▸ What is expected
Copy the data exactly from the line that contains "Task: Open Accounts via the person icon" through the line that contains "Given: Play the embedded CNN video", keeping both end lines and leaving out everything else.

= Beginning of Section =

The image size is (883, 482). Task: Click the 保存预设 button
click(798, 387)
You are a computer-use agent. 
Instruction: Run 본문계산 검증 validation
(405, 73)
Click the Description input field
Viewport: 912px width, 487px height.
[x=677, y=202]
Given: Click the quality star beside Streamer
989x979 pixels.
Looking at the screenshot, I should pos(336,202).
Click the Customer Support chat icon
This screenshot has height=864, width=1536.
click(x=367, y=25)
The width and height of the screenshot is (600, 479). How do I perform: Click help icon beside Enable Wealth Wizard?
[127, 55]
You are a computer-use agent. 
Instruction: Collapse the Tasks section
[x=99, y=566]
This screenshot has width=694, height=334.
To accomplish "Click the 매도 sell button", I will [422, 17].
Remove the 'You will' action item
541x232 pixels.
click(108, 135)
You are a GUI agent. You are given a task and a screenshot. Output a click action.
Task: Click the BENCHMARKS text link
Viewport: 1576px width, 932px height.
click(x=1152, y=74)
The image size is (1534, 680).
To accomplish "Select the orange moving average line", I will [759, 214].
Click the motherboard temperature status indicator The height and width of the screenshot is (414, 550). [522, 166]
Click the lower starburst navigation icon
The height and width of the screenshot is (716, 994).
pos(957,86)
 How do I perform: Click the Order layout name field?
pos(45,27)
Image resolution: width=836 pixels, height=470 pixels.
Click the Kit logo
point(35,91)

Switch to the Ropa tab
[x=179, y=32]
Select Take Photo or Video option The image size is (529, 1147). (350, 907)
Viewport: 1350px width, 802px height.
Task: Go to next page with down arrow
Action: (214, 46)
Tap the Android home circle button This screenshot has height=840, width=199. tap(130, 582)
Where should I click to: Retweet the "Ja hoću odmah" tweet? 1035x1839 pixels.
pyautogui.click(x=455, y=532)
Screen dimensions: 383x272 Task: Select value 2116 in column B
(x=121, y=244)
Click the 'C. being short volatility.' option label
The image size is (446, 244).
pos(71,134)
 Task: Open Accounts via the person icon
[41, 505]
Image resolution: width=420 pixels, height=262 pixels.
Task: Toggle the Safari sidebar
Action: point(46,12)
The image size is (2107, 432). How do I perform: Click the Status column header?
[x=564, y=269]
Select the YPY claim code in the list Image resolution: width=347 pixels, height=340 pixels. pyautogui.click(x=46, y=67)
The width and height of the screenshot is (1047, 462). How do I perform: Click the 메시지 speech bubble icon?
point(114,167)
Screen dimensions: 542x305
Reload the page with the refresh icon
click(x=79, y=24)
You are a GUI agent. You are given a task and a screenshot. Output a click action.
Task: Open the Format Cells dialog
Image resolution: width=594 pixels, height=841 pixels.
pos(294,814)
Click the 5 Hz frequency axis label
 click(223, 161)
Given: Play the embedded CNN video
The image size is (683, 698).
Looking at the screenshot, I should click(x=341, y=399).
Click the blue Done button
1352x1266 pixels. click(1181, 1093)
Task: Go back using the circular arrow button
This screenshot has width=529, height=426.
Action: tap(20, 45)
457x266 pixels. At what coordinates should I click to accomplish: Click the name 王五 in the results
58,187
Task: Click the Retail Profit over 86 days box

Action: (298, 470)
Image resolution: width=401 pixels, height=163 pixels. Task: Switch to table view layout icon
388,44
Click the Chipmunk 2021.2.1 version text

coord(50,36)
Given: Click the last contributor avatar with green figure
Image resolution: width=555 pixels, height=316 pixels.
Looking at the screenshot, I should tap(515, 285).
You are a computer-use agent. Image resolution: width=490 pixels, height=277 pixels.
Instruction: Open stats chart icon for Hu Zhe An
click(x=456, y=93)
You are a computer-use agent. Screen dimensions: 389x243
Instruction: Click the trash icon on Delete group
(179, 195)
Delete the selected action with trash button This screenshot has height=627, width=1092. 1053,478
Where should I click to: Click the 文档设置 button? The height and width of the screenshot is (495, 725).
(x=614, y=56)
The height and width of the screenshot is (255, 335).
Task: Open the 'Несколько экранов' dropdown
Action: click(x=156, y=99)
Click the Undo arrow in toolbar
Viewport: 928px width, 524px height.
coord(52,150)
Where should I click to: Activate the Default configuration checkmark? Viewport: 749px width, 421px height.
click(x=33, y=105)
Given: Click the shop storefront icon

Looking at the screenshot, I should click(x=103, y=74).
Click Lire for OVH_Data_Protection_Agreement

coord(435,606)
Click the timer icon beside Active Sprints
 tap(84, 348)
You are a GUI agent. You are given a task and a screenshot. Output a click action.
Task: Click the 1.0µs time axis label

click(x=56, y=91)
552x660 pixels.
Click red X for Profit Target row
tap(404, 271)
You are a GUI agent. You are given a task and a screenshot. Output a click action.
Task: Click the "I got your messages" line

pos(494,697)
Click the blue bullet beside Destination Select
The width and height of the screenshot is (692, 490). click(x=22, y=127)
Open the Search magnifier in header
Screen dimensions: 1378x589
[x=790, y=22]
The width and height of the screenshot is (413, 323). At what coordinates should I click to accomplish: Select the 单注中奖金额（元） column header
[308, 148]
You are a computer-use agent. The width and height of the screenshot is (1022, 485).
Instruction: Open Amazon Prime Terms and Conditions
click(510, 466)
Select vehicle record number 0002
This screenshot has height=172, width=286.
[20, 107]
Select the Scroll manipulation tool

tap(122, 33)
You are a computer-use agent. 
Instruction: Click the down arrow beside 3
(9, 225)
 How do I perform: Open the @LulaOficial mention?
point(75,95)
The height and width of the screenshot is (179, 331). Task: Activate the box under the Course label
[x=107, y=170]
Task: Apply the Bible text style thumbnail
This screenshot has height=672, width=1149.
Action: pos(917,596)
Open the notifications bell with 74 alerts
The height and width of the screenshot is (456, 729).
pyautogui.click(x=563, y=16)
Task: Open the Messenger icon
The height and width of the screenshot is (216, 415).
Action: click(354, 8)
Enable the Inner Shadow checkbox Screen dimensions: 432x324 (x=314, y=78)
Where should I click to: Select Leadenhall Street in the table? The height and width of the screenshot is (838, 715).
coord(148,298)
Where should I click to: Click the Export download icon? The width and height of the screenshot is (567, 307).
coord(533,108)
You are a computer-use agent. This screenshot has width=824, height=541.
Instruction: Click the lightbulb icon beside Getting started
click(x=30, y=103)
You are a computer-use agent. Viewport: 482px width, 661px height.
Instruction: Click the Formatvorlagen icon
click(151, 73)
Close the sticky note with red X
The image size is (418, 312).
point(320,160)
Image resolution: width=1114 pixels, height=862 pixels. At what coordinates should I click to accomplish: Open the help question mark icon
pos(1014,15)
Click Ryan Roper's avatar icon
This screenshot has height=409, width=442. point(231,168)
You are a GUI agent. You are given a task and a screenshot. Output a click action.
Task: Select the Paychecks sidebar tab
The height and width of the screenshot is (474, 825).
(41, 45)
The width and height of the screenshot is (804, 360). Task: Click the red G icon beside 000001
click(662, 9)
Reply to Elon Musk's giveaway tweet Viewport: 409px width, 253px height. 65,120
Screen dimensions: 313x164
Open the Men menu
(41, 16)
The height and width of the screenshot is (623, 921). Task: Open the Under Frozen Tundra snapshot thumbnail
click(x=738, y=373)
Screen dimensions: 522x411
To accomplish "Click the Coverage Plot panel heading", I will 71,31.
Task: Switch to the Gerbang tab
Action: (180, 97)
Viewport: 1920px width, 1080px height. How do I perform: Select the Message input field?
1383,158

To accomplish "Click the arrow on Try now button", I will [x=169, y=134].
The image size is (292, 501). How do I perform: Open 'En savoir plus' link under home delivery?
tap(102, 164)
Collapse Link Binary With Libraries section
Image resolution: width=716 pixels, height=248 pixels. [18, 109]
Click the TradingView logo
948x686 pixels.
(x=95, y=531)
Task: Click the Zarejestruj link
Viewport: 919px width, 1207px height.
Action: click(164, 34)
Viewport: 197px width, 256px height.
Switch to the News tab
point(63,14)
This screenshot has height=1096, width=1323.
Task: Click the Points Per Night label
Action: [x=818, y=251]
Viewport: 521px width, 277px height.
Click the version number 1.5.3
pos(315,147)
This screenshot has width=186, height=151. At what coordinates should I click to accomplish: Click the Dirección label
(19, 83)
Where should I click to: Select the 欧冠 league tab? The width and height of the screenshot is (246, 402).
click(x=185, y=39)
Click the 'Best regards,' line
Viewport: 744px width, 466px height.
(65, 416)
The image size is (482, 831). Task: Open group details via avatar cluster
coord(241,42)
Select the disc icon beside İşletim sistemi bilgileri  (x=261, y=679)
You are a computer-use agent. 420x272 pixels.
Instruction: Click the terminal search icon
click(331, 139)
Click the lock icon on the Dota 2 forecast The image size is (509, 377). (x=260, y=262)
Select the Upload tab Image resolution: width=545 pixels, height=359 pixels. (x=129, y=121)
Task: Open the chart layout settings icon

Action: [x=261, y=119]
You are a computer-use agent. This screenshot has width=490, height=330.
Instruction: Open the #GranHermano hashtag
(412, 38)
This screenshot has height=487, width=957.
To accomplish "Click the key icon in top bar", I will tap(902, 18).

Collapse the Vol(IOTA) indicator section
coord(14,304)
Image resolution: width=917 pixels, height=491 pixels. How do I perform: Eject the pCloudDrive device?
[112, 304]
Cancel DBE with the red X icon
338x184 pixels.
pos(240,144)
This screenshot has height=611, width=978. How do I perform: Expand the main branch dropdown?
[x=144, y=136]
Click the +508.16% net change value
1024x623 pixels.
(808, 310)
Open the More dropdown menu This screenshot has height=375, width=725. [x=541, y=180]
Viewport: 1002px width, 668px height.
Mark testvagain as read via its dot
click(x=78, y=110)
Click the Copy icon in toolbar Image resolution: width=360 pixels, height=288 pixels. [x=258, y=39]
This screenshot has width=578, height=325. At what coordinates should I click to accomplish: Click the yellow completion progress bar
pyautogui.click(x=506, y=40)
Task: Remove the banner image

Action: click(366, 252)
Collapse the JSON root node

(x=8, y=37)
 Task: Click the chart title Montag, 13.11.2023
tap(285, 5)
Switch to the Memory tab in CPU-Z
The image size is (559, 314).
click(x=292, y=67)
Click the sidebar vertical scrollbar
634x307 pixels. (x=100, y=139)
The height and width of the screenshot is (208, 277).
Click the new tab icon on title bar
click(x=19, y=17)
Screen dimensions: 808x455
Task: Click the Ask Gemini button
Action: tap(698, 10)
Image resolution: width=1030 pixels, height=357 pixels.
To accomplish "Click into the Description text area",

= End of Section =

▸ Response for this exercise
 Task: Open Accounts via the person icon
[41, 505]
Image resolution: width=420 pixels, height=262 pixels.
Task: Toggle the Safari sidebar
Action: point(46,12)
The image size is (2107, 432). How do I perform: Click the Status column header?
[x=564, y=269]
Select the YPY claim code in the list Image resolution: width=347 pixels, height=340 pixels. pyautogui.click(x=46, y=67)
The width and height of the screenshot is (1047, 462). How do I perform: Click the 메시지 speech bubble icon?
point(114,167)
Screen dimensions: 542x305
Reload the page with the refresh icon
click(x=79, y=24)
You are a GUI agent. You are given a task and a screenshot. Output a click action.
Task: Open the Format Cells dialog
Image resolution: width=594 pixels, height=841 pixels.
pos(294,814)
Click the 5 Hz frequency axis label
 click(223, 161)
Given: Play the embedded CNN video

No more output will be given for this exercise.